→ Consigne 1
D'après le texte sur Suzanne Citron, en quel mois et en quelle année a-t-elle été internée à Drancy ?
→ Consigne 2
Expliquez, en vous appuyant sur le texte sur Suzanne Citron, pourquoi les assignations identitaires ne pouvaient pas la laisser indifférente.

→ Texte à lire

--

« …française d’origine juive, je ne ressens en moi aucune affectivité irrationnelle ni indulgence confinant à la cécité à l’égard d’Israël. J’exige le droit de me réclamer d’une origine juive et de voir en Israël un état parmi les autres… »
Ce n’est sans doute pas un hasard si Suzanne Citron (1922-2018) réserve les dernières lignes de son autobiographie à la question israélo-palestinienne. Historienne, enseignante, elle consacre l’essentiel de ses recherches et de son énergie à interroger les identités collectives, tout spécialement dans leur transmission officielle par le biais de programmes scolaires qui, de générations en générations, figent le passé dans un récit national artificiel, d’origine étatique, construit autour de quelques figures arbitrairement choisies auxquelles les élèves, futurs citoyens, sont censés s’identifier (1). Elle-même originaire d’une famille « française israélite », les assignations identitaires ne peuvent la laisser indifférente. Internée à Drancy en juillet 1944, sauvée de la déportation par la Libération, son histoire ne la conduit pas à s’aveugler sur le sionisme ni sur l’état israélien. Les lignes qui suivent, écrites en 2002, prennent une force toute particulière dans le contexte actuel qui voit Israël se livrer à la destruction systématique de son petit voisin et, en France tout spécialement, la critique d’une violence guerrière sans retenue assimilée à l’antisémitisme.

--

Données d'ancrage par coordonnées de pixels
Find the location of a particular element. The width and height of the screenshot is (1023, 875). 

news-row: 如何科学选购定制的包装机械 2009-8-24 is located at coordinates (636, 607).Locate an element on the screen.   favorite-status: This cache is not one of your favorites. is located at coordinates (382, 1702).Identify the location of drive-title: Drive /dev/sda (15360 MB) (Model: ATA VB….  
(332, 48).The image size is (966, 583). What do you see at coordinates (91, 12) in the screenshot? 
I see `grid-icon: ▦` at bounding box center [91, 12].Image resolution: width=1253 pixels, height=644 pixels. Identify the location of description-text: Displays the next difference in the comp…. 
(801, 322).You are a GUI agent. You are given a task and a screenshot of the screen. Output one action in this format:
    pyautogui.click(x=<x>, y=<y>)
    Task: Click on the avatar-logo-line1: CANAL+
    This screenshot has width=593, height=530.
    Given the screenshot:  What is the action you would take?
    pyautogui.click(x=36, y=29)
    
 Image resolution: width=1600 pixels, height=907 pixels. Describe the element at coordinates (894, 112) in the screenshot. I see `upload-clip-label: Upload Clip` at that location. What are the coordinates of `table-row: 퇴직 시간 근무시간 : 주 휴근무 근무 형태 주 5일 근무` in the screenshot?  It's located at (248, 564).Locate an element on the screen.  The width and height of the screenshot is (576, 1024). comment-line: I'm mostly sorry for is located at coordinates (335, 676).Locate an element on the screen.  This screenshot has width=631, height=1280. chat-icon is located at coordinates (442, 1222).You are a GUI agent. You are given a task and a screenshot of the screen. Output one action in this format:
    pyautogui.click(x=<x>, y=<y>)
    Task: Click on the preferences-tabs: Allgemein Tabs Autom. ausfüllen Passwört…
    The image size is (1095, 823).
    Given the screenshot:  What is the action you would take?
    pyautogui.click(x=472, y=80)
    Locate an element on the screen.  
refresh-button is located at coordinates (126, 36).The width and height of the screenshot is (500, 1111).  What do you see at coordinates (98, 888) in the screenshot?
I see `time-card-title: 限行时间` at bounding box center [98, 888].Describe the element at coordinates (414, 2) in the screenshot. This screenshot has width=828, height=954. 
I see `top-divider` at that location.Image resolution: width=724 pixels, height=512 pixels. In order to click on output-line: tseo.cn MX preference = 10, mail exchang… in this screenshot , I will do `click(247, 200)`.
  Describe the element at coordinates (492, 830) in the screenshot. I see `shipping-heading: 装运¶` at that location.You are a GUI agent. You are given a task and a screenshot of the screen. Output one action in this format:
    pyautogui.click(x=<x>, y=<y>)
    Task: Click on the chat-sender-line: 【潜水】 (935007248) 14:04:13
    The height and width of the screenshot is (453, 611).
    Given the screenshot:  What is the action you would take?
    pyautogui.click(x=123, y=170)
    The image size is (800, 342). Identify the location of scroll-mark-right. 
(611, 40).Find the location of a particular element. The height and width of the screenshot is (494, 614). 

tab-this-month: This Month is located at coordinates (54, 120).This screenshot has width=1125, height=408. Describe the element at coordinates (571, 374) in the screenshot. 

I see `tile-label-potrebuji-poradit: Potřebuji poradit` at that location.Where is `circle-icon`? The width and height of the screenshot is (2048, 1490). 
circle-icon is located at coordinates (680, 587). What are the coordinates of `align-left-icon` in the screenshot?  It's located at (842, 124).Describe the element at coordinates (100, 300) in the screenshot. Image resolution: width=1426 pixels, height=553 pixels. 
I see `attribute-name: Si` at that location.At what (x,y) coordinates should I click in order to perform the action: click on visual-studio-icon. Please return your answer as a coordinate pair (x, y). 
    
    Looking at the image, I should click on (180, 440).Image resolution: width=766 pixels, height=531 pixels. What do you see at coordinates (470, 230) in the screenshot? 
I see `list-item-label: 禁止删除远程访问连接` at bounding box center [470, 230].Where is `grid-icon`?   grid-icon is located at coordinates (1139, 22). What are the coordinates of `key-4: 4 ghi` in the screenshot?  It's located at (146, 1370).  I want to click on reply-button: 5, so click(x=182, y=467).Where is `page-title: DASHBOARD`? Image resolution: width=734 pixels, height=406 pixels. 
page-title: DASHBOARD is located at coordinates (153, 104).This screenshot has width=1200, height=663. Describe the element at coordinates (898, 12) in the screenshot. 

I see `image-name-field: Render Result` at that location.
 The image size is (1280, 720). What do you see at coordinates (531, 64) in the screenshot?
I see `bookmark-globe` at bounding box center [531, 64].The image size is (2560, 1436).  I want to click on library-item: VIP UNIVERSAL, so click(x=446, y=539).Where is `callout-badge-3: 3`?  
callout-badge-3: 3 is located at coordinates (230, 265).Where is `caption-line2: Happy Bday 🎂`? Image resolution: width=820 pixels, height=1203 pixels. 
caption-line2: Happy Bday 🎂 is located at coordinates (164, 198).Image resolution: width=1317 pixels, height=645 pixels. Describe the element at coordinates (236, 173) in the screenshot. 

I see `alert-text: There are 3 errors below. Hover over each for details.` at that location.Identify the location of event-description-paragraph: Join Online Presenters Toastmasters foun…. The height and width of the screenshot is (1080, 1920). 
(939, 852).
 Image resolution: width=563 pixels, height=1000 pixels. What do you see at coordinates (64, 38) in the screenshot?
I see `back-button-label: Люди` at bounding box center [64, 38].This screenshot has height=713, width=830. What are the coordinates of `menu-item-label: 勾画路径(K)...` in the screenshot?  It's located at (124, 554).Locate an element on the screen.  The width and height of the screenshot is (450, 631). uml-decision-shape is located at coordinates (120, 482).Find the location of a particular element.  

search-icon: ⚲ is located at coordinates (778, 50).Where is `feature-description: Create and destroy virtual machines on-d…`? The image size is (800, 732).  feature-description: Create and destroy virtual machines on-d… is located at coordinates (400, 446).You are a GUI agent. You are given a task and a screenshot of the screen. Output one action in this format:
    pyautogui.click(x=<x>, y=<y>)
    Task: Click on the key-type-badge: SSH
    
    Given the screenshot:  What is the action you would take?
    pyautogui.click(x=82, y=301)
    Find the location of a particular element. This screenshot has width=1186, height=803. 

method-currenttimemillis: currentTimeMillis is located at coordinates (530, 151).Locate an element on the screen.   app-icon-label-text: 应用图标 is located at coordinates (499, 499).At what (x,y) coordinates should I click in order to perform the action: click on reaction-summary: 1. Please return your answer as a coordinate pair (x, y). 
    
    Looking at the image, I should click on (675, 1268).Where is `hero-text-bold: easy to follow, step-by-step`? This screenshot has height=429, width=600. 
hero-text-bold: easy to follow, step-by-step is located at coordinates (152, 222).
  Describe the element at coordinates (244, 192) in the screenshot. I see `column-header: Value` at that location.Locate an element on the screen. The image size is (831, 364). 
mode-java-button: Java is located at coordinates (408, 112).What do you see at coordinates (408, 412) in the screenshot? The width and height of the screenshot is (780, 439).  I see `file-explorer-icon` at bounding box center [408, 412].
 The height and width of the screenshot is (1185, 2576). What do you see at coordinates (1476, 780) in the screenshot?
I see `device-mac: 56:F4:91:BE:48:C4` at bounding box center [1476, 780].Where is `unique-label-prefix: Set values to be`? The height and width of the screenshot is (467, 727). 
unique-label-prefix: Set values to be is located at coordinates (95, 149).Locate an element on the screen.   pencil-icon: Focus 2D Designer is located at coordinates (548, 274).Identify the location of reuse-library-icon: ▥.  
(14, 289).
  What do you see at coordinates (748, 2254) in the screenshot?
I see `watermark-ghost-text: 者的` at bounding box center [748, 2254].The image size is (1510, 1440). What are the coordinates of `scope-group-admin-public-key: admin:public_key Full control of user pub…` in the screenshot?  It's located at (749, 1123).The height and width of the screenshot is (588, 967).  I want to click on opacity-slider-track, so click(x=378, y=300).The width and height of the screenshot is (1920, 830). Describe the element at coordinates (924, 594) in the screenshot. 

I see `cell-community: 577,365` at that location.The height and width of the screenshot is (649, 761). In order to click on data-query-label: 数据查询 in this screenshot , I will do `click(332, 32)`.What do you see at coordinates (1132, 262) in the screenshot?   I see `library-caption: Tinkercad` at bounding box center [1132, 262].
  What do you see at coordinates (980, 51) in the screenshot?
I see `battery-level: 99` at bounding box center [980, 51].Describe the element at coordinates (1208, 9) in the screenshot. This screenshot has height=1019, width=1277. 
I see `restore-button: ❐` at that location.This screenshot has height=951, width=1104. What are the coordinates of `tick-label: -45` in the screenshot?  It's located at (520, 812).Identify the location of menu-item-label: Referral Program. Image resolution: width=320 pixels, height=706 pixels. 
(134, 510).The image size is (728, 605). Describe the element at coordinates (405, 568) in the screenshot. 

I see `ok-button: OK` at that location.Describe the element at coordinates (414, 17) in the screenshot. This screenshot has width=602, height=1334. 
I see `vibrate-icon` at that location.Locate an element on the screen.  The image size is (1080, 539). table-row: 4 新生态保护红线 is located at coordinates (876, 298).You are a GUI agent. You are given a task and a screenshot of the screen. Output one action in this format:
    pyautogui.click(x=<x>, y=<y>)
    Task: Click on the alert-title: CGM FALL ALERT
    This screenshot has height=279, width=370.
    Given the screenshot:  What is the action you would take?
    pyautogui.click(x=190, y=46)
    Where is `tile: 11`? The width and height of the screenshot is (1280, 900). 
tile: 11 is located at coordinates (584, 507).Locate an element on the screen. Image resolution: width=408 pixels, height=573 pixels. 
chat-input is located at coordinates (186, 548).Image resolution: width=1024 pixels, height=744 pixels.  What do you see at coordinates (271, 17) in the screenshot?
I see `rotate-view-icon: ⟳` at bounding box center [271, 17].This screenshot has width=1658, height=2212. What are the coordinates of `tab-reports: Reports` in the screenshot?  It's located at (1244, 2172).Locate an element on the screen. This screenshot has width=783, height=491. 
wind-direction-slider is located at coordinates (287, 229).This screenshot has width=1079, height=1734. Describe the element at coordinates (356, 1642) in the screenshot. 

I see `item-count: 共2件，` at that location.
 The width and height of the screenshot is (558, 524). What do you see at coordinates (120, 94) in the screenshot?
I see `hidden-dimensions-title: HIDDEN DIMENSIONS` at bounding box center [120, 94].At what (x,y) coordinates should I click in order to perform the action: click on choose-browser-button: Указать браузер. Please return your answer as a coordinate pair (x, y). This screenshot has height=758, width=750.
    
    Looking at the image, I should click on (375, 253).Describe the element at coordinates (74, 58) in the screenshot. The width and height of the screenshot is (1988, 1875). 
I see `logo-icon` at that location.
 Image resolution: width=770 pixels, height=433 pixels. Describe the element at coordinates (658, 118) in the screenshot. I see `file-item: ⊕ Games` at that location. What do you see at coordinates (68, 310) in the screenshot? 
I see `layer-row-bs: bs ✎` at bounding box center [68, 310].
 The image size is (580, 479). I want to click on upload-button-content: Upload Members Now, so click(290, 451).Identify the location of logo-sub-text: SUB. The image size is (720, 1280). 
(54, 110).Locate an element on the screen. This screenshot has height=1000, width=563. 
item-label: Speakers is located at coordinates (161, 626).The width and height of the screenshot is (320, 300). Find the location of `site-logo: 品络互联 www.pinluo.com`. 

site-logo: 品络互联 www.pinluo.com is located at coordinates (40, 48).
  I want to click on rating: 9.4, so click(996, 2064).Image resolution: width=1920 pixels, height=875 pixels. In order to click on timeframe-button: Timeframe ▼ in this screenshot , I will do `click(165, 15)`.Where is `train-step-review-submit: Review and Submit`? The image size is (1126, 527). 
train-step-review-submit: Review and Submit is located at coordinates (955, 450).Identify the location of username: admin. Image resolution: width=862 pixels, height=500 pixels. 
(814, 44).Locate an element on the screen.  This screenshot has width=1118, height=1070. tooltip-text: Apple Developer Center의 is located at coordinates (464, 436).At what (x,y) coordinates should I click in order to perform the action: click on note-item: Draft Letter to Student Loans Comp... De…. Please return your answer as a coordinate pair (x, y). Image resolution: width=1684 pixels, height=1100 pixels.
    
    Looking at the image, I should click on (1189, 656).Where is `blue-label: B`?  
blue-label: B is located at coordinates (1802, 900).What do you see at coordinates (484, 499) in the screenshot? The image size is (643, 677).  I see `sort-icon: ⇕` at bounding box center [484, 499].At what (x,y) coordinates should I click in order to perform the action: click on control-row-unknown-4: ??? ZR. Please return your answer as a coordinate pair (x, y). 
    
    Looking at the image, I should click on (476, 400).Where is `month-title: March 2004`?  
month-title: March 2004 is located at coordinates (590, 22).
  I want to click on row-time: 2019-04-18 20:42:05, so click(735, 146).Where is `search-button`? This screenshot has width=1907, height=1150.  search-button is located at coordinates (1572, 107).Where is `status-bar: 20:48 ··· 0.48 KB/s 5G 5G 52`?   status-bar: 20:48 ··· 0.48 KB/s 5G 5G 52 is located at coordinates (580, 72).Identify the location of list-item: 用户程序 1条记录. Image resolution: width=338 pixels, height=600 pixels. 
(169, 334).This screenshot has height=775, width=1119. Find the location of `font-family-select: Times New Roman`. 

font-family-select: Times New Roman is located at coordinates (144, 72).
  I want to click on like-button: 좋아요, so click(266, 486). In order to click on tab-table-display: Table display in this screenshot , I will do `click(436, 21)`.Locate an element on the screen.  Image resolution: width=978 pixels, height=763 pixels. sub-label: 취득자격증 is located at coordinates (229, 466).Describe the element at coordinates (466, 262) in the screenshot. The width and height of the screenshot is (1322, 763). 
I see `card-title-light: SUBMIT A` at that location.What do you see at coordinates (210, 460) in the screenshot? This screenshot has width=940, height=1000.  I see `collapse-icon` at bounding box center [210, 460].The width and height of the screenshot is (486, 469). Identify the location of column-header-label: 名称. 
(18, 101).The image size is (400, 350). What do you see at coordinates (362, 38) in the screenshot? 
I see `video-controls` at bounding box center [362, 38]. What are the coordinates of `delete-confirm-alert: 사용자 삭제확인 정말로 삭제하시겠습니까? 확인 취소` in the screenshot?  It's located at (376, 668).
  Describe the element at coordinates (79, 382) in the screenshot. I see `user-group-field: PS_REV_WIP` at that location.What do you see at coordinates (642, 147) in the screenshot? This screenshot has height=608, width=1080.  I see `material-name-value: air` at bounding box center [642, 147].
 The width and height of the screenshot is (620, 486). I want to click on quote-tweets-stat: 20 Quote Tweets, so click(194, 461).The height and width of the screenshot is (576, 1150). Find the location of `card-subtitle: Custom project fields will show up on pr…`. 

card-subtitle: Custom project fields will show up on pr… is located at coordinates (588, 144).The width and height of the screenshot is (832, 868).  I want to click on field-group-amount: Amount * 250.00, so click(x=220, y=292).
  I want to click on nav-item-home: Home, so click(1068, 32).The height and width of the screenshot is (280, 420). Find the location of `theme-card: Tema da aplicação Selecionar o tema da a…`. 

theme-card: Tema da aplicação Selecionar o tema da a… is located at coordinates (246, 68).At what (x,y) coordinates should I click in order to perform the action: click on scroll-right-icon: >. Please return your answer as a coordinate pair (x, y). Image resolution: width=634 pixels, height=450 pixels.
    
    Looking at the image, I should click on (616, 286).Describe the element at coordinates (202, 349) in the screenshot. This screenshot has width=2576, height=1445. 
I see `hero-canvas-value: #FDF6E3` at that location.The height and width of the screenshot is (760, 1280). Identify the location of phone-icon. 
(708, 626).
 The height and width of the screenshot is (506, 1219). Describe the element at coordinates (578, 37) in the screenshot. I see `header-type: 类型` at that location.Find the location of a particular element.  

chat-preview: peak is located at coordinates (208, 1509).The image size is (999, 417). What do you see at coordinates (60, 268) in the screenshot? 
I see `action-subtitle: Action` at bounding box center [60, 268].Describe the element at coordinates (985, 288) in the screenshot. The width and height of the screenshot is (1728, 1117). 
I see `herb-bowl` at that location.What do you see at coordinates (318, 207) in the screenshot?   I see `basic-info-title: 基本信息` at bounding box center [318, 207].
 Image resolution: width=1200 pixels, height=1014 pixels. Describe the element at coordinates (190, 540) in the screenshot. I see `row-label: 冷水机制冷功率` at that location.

--

→ Votre réponse 1
En juillet 1944.

→ Votre réponse 2
Elle était elle-même originaire d'une famille « française israélite ».